Best of times for mutual fund industry in India
Swarup Mohanty of Mirae Asset Global Investments
Mar 20, 2018
Swarup Mohanty, Chief Executive officer, Mirae Asset Global Investments, summarises the performance and development of mutual funds industry in India and what the future looks like for it.
One indicator of the financial participation is that an increasing number of households are now keeping their savings as active investments in mutual funds (not cash in bank or gold at home).
In the year 2017, mutual funds gained massively, and one of the reason was the growth in newcomers to the game.
Mohanty hopes that these new investors ride through the wave of volatility the industry has seen in recent few weeks and stick around as mutual funds gains show up to those who keep invested in the longer term.
“One of the major changes has been and continues to be digitalisation of business,” says Mohanty, talking about how the industry is evolving.
The modern Indian is digital savvy. With the growing popularity of direct investment plans, an Indian can enrol into a mutual fund in a span of ten minutes from the comfort of his bedroom and never have to sign anywhere or visit a physical branch.
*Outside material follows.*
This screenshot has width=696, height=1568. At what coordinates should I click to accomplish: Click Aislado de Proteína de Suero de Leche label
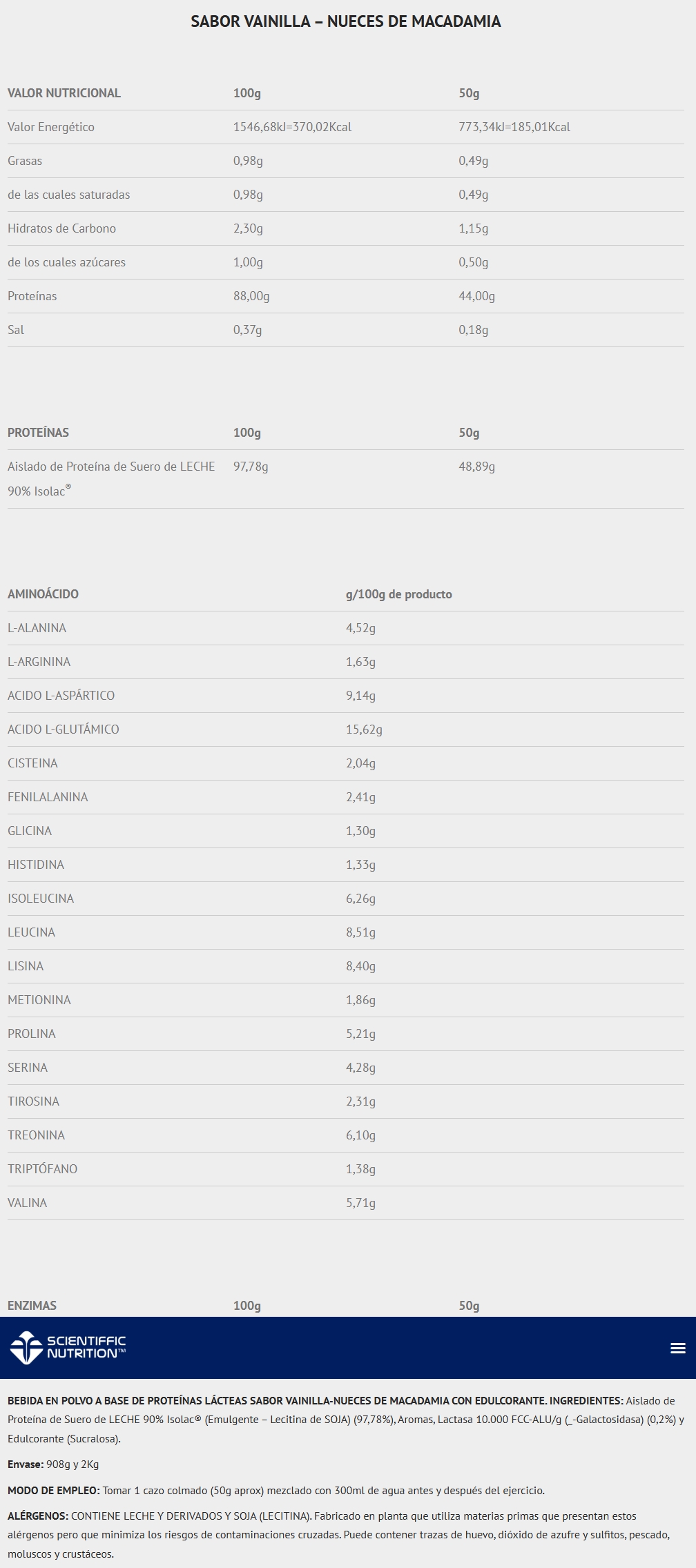111,467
One another much talked about change is the introduction of long-term capital gains tax in India in the recently announced budget. Although Mohanty maintains that the overall the impact is not much, it will be interesting to see how the investors’ actions pan out when faced with the tax.
The most significant contributor to the growth of mutual funds in India has been the Systematic Investment Plan (SIP). It’s the equivalent of EMI on the investment side, and most Indians from large metros to small towns seem to have taken a liking to it.
The industry likes it too as it provides stability to fund management and brings an assurance to investors’ minds that they if they remain invested, they will reach their goals.